Les prix de vente des hôtels, quand on arrive à les connaître, ne sont pas toujours comparables. En dépit de la multiplication des offres, les bonnes affaires ne sont pas si aisées à trouver. "Accor ne brade pas ses actifs. Ils restent toujours trop chers pour un acheteur", convient Patrick Jacquier. Cependant, "la valorisation des actifs a changé, assure Pascal Donat. Avant, nous étions sur 7 à 8 fois le RBE moins les travaux. Aujourd'hui, nous serions davantage sur 10 à 12 fois le RBE, moins les travaux. Aujourd'hui plus que jamais, la valeur d'un actif hôtelier est déterminée par ses perspectives de cash-flow futures mais également par le coût des rénovations à effectuer sur la même période." Il existe également des éléments difficilement quantifiables comme la valeur de l'emplacement. "L'essentiel, c'est que l'on soit dans un équilibre donnant-donnant, ajoute Patrick Jacquier. Il faut que l'on puisse valoriser nos fonds propres, rentabiliser les emprunts et être toujours capables de prendre des risques." La règle du 1 000e concernant le prix de vente à la chambre, autrefois en vigueur chez Accor, a depuis longtemps fait long feu. D'ailleurs, la vente du Sofitel La Défense à 144 000 € la chambre - murs et fonds - a pu surprendre les acteurs du marché, "surtout si on le compare à la vente du Sol Melia à La Défense, qui représente environ trois fois plus, commente un observateur tenant à rester anonyme, mais c'est un hôtel neuf qui, forcément, ne nécessite aucuns travaux", ce qui n'est pas le cas du Sofitel.
Les banques arbitrent
Dans ce nouveau contexte, les banques jouent les arbitres. L'accès à l'emprunt est plus difficile, ce qui rend plus délicate la rentabilité des investissements. "Actuellement, les investisseurs doivent avancer davantage de fonds propres [de 40 à 50 % du montant de l'investissement, NDLR] et ne pouvant compter sur une baisse significative des taux de capitalisation, ils ne sauraient espérer un retour sur investissement rapide", concède Patrick Sanville, directeur de BNPParibas Real Estate. "Heureusement, les taux d'intérêt restent encoretrès bas", tempère-t-il.

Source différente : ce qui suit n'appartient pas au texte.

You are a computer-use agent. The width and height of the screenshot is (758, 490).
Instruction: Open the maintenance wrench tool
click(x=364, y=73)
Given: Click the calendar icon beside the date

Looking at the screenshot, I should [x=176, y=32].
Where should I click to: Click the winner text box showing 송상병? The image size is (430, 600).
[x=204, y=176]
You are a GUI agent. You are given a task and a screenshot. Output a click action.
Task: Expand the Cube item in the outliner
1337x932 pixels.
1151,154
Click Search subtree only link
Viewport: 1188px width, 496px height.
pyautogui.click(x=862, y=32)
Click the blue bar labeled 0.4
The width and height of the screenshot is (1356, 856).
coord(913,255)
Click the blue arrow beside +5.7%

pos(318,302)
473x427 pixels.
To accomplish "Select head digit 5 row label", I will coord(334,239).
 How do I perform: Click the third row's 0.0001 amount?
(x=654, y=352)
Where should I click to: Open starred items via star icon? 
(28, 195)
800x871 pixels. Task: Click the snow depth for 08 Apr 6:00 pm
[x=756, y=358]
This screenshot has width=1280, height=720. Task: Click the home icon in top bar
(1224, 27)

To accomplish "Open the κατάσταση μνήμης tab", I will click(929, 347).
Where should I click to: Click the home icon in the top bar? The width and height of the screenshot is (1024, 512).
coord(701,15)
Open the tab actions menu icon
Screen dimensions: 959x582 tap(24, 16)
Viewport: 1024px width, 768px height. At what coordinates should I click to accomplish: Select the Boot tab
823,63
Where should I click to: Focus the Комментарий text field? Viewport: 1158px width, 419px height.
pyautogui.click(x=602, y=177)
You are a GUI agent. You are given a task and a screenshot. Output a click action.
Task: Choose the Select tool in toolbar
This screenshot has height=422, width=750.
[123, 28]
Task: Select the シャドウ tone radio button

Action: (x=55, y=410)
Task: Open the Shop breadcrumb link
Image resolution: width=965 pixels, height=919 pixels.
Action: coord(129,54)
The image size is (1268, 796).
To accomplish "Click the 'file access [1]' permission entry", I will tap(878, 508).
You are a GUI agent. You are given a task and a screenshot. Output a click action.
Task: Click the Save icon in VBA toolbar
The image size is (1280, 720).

En attendant, les 'petits assets' continuent de se vendre, certains offrant des valeurs nettement supérieures à la moyenne. Difficile dans ces conditions de savoir si l'on a fait une bonne affaire ou non. "La seule question qui se pose vraiment à un investisseur est celle là : 'serai-je toujours content d'avoir acheté dans cinq ou dix ans ?'", confie un franchisé. En attendant, même dans un contexte offrant des conditions moins avantageuses, l'asset light continue à faire des heureux. Pour preuve, il y a toujours plus d'offres, malgré la mutation du marché et l'accroissement de la concurrence.